### What the exercise asks
The entries below should be transcribed in their entirety, exactly as written.

** Entries shown follows **

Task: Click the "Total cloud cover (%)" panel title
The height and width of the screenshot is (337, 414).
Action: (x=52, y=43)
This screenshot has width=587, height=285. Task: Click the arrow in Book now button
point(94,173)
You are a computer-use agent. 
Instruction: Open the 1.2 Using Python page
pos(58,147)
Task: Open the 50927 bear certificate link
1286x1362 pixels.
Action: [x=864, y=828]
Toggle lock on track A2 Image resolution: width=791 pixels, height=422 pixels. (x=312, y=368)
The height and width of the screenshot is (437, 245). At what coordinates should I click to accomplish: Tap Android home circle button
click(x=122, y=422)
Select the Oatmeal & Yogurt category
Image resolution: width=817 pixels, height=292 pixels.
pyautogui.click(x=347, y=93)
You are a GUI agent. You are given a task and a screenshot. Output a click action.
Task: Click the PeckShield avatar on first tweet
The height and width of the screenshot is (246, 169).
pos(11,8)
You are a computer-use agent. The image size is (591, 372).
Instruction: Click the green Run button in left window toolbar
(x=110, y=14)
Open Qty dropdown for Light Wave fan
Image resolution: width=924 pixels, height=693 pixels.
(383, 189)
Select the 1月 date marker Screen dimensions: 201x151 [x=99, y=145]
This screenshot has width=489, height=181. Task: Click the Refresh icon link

** End of Entries shown **

### Reply
Task: Click the "Total cloud cover (%)" panel title
The height and width of the screenshot is (337, 414).
Action: (x=52, y=43)
This screenshot has width=587, height=285. Task: Click the arrow in Book now button
point(94,173)
You are a computer-use agent. 
Instruction: Open the 1.2 Using Python page
pos(58,147)
Task: Open the 50927 bear certificate link
1286x1362 pixels.
Action: [x=864, y=828]
Toggle lock on track A2 Image resolution: width=791 pixels, height=422 pixels. (x=312, y=368)
The height and width of the screenshot is (437, 245). At what coordinates should I click to accomplish: Tap Android home circle button
click(x=122, y=422)
Select the Oatmeal & Yogurt category
Image resolution: width=817 pixels, height=292 pixels.
pyautogui.click(x=347, y=93)
You are a GUI agent. You are given a task and a screenshot. Output a click action.
Task: Click the PeckShield avatar on first tweet
The height and width of the screenshot is (246, 169).
pos(11,8)
You are a computer-use agent. The image size is (591, 372).
Instruction: Click the green Run button in left window toolbar
(x=110, y=14)
Open Qty dropdown for Light Wave fan
Image resolution: width=924 pixels, height=693 pixels.
(383, 189)
Select the 1月 date marker Screen dimensions: 201x151 [x=99, y=145]
This screenshot has width=489, height=181. Task: Click the Refresh icon link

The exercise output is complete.